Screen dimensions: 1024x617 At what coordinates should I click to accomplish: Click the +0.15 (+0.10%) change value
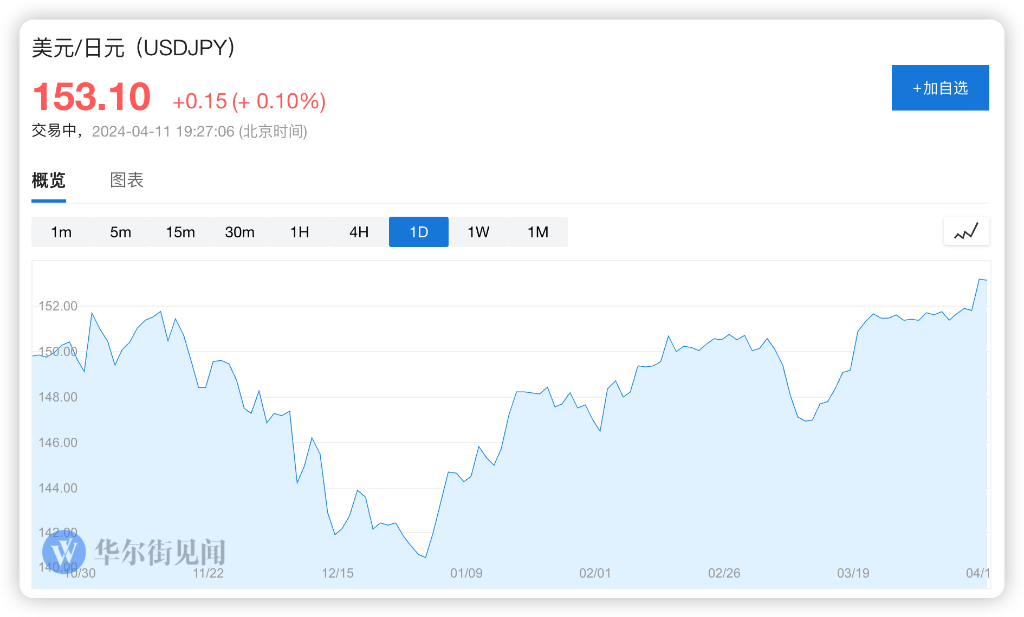(249, 101)
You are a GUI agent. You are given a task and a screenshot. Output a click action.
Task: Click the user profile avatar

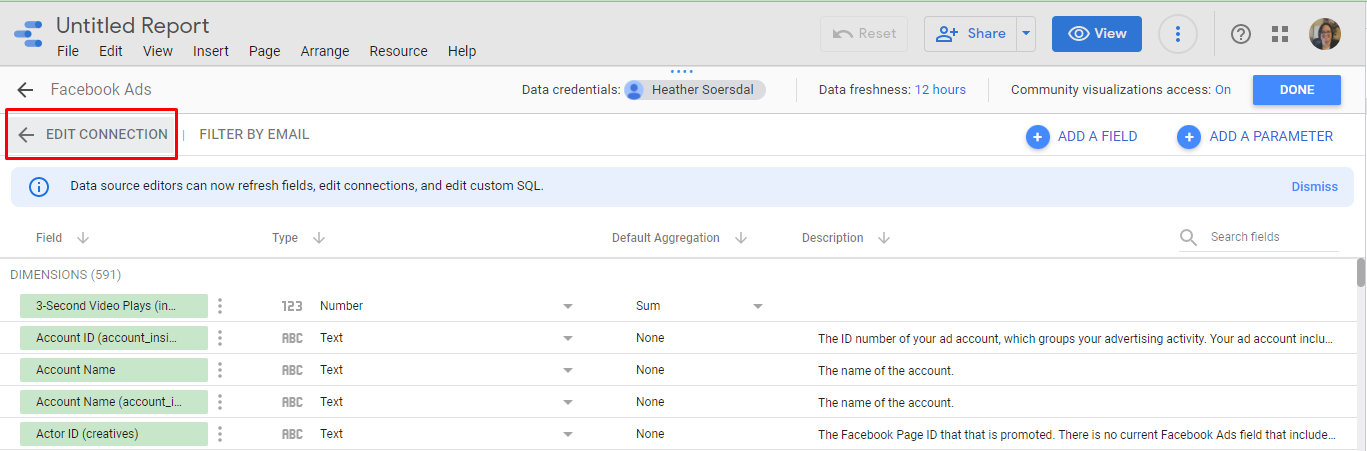tap(1325, 34)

^^^^

» **Exercise details**
Skip the pictures and transcribe the rest of the records exactly.

» **Written answer**
Screen dimensions: 1024x617 At what coordinates should I click to accomplish: Click the +0.15 (+0.10%) change value
(249, 101)
You are a GUI agent. You are given a task and a screenshot. Output a click action.
Task: Click the user profile avatar

tap(1325, 34)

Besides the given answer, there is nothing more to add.